══ Exercise input
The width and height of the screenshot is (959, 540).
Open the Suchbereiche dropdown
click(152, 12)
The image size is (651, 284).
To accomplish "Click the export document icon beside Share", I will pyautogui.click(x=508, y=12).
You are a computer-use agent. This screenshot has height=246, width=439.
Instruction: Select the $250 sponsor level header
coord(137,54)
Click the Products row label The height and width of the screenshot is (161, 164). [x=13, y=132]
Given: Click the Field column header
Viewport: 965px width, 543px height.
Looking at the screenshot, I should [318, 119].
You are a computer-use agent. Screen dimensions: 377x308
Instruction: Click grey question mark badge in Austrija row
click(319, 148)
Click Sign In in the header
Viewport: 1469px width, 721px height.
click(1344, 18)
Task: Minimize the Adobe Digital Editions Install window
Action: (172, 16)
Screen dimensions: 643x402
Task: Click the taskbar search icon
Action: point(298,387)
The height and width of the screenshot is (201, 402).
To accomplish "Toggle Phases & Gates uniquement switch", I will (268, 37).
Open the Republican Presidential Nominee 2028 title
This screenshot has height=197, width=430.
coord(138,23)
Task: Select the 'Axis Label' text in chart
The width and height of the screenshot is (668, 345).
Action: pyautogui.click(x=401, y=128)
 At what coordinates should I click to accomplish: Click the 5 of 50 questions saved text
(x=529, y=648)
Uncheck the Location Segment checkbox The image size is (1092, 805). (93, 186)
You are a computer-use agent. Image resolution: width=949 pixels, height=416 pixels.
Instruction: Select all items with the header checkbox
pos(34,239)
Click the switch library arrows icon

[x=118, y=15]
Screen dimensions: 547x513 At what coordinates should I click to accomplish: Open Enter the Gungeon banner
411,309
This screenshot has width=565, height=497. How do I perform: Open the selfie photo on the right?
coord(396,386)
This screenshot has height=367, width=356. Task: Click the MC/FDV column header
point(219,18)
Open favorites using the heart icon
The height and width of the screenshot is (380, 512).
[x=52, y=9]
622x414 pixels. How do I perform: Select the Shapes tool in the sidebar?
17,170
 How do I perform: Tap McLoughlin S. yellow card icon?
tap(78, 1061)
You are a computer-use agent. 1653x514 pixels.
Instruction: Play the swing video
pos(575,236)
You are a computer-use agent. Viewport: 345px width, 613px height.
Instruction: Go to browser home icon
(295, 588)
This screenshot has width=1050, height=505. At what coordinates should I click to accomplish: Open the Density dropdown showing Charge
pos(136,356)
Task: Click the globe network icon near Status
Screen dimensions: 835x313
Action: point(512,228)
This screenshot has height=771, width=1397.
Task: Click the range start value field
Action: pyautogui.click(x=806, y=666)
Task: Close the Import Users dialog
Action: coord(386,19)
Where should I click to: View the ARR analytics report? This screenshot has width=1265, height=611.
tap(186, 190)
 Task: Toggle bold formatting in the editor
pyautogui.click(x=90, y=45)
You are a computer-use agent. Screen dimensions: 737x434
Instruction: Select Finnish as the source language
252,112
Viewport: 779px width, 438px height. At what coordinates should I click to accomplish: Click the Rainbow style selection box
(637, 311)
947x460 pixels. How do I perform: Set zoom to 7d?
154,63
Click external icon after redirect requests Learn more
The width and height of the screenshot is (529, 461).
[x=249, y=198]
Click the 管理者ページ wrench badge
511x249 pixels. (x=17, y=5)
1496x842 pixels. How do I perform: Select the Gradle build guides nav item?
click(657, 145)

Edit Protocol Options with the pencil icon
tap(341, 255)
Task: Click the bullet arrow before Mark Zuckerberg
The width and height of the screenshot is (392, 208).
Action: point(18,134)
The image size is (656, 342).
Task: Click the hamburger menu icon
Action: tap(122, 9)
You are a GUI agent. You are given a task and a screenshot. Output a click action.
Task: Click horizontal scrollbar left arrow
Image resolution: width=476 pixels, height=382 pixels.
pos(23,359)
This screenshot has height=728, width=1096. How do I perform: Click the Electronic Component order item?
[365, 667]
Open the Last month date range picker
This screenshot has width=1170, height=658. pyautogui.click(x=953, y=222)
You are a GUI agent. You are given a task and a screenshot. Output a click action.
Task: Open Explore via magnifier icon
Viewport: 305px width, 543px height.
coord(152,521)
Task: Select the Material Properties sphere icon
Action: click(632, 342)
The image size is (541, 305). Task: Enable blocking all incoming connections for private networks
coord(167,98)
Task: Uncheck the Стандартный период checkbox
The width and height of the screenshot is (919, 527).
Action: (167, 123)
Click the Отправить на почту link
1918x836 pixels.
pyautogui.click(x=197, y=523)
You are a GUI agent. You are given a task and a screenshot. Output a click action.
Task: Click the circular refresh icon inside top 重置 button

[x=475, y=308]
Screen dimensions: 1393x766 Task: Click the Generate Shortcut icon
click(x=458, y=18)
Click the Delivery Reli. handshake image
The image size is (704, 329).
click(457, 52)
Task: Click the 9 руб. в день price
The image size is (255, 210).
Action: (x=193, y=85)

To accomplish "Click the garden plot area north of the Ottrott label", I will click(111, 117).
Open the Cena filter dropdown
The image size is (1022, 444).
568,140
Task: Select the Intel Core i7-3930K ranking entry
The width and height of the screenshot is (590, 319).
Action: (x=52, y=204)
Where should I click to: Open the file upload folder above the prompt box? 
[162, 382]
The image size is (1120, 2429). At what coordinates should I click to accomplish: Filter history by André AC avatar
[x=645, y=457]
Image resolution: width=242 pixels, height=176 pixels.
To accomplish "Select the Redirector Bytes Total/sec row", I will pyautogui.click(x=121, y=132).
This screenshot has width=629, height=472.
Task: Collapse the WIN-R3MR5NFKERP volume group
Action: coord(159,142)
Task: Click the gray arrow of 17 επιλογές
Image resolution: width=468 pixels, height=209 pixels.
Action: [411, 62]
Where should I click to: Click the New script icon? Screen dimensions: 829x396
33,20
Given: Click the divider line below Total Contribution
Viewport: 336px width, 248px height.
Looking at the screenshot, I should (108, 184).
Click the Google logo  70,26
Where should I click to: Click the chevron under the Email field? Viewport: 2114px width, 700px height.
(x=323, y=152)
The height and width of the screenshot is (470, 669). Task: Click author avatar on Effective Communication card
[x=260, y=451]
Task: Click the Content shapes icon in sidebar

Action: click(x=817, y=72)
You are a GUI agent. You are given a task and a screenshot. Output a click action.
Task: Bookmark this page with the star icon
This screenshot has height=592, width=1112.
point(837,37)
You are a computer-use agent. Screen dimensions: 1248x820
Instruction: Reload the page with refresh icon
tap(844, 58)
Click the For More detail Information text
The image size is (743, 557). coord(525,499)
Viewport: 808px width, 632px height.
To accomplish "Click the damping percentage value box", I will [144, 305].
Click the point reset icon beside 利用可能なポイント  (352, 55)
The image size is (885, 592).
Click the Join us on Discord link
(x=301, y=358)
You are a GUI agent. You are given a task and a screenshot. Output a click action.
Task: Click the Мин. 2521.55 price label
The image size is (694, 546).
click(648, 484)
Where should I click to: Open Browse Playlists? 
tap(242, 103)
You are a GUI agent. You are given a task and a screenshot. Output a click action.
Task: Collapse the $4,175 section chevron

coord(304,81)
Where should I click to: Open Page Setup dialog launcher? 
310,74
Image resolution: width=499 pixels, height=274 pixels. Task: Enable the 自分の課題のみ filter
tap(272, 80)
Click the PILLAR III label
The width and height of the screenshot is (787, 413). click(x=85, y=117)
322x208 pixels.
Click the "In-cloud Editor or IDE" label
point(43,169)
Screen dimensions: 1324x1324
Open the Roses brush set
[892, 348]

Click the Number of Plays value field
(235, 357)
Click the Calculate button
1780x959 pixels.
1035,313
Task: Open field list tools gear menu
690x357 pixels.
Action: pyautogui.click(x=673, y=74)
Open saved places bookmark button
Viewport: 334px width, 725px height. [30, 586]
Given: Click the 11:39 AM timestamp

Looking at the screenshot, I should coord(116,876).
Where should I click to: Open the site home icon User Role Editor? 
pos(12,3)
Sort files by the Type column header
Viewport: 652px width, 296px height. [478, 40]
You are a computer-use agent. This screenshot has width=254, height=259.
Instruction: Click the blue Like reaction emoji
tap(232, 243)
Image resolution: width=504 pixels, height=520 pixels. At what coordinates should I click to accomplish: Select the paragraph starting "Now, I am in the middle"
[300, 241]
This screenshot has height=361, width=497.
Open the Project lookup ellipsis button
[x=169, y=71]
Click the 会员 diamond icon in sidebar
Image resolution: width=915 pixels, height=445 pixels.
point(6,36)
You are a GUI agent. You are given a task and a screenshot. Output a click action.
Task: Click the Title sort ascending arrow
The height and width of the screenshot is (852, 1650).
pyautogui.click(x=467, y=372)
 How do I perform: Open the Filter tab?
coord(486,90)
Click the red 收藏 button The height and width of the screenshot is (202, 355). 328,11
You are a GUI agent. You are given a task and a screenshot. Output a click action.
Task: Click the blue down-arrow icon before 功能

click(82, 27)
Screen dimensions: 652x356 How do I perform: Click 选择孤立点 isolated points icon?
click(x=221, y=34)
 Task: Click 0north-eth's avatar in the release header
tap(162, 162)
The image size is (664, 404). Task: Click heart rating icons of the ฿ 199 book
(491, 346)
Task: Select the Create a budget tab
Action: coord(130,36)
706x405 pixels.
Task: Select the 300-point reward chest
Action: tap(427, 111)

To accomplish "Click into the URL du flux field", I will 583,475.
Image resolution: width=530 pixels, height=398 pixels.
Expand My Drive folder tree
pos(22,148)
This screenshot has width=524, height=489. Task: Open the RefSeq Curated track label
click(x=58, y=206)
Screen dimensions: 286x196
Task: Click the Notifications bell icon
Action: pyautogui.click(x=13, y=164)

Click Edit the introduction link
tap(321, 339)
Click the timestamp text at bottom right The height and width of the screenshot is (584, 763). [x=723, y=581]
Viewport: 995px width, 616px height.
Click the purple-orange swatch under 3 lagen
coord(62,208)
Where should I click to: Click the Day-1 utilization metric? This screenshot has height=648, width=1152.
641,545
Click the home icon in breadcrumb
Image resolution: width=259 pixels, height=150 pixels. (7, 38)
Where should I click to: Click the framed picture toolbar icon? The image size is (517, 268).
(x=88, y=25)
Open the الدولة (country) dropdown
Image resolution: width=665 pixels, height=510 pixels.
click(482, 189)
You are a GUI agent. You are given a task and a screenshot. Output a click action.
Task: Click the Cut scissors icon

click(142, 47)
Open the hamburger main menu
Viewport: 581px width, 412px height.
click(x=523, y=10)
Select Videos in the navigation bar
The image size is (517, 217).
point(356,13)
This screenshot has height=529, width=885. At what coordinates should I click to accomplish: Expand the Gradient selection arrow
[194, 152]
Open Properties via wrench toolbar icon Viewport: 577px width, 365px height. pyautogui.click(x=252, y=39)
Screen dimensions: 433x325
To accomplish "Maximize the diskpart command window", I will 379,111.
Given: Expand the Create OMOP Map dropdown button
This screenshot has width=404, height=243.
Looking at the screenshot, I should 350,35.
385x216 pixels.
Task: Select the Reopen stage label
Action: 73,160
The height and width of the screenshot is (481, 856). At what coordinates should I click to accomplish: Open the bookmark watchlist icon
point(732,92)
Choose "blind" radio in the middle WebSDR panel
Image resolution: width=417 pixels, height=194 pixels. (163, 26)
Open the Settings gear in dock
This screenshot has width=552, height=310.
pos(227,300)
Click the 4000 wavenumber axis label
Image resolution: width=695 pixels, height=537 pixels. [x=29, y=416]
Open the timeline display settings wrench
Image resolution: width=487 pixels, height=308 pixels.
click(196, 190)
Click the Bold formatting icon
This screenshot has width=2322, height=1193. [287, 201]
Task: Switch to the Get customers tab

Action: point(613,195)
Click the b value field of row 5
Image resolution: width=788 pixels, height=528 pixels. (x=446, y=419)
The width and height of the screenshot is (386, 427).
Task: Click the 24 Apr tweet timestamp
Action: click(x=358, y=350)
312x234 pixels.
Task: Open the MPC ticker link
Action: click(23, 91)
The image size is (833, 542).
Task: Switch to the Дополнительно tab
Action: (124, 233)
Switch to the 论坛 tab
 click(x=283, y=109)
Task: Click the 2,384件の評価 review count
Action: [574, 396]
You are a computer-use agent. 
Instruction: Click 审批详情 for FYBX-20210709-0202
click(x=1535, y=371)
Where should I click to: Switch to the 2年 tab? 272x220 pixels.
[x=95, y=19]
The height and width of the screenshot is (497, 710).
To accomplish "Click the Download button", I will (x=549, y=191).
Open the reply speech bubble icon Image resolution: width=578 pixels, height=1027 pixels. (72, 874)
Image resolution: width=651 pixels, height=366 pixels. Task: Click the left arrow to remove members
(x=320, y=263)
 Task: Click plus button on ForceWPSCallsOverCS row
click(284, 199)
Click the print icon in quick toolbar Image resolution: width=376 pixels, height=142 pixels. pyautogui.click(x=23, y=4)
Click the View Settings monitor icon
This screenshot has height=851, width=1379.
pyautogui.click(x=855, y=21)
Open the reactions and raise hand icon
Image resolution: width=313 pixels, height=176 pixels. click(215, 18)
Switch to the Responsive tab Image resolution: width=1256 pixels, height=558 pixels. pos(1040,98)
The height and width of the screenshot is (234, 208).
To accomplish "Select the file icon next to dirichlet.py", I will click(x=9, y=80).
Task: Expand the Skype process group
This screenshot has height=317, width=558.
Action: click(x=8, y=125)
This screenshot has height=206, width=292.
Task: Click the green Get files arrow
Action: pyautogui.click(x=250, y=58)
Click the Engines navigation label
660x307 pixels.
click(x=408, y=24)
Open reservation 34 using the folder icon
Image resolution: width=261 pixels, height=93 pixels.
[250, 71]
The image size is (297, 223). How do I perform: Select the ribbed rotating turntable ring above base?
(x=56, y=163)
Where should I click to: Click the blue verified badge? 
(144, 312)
════
■ **Goal**
Arrange every line from the start of the records through the line containing "Click the Products", inclusive, as a Markdown table with the columns Entry and Text, numbering the rows in order and leaving out blank lines.

■ **Output of the task**
| Entry | Text |
|---|---|
| 1 | The width and height of the screenshot is (959, 540). |
| 2 | Open the Suchbereiche dropdown |
| 3 | click(152, 12) |
| 4 | The image size is (651, 284). |
| 5 | To accomplish "Click the export document icon beside Share", I will pyautogui.click(x=508, y=12). |
| 6 | You are a computer-use agent. This screenshot has height=246, width=439. |
| 7 | Instruction: Select the $250 sponsor level header |
| 8 | coord(137,54) |
| 9 | Click the Products row label The height and width of the screenshot is (161, 164). [x=13, y=132] |